BTW3: for the above mentioned Thieves Guild I obviously did not take Craft as the respective skill but rather "typical" thieves' skills (Mechanisms, Streetwise, Sleight, Stealth, , ...)
 
Denalor said:
Take your average-sized novice guild, SIZ10, with a lot of influence in town (INF20). That guild has 30 Masters and 6 Officers. To buy 36 veteran characters would cost 72 Affinity ! Unfortunately you only have 16.

So… have I delved too deeply into rules mechanism mysteries ? Am I the only one who’s kind of “bothered” about that ? Do you ignore the affinity cost for experienced personalities ? Or what ?

It doesn't particularly bother me, but I can understand why it might concern others...

My suspicion is that it wasn't the intention of the author that you used the full character creation rules for PC's to generate all the members of the guild. - Rather when you decide that the town has a Master of the Blacksmith's guild you need to give him an 80%+ Craft skill. (30 Master smiths in a town seems remarkably high too!).

The rules for creating adventurers above novice level are fairly arbitrary values anyway, and probably need to be updated in light of subsequent changes to the various magic systems (It is the old problem of RQ's generic approach to magic doesn't actually work for any of its settings). You could "reverse engineer" rules for GFC guild members by writing up suitable NPC's at the various levels (apprentice, master, officer) and then looking at how many points they need to spend to get there.

Another thing to consider.

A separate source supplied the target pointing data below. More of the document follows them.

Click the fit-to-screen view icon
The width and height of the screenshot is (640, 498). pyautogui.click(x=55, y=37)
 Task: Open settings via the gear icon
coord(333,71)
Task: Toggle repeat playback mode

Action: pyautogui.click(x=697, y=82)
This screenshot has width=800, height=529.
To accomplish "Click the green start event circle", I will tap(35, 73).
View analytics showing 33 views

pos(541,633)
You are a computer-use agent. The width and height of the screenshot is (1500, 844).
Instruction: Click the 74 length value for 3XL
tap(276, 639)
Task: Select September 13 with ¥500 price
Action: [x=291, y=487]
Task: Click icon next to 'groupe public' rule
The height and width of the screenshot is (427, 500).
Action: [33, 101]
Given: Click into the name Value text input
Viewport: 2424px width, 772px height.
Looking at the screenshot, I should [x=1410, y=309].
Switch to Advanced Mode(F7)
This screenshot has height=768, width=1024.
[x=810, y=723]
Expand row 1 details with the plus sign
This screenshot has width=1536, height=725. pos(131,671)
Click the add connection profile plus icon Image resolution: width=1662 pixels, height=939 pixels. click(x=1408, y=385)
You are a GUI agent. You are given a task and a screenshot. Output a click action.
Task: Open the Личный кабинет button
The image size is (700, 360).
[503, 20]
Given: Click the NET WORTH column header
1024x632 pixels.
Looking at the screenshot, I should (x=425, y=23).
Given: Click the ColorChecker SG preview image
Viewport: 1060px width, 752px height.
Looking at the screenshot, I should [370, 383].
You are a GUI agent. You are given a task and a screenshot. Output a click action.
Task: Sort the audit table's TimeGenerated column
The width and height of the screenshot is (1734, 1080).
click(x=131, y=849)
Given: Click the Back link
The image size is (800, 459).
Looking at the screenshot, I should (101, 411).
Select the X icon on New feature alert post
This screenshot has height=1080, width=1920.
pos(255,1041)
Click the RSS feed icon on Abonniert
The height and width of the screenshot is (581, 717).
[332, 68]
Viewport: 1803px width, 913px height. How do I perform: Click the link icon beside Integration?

The Character creation rules are designed to generate adventurers. Their lifestyles and experiences would suggest they pick up a variety of skills from a number of different sources. A Guild Apprentice who is indentured to a master and is dedicated to his profession may benefit from an accelerated development in the guild skills at the cost of other more general skills. (so when generating Guild masters or officers allow "free points" spent on "guild skills" to add skills at 1.5 or 2x the amount spent (if you got 2 skill points in guilds skills for each free point spent, the 55% the master needs to spend would come down to 28%, making it possible for a seasoned character) - This may still leave you short of points to create all the required NPC's, but it will reduce the deficit.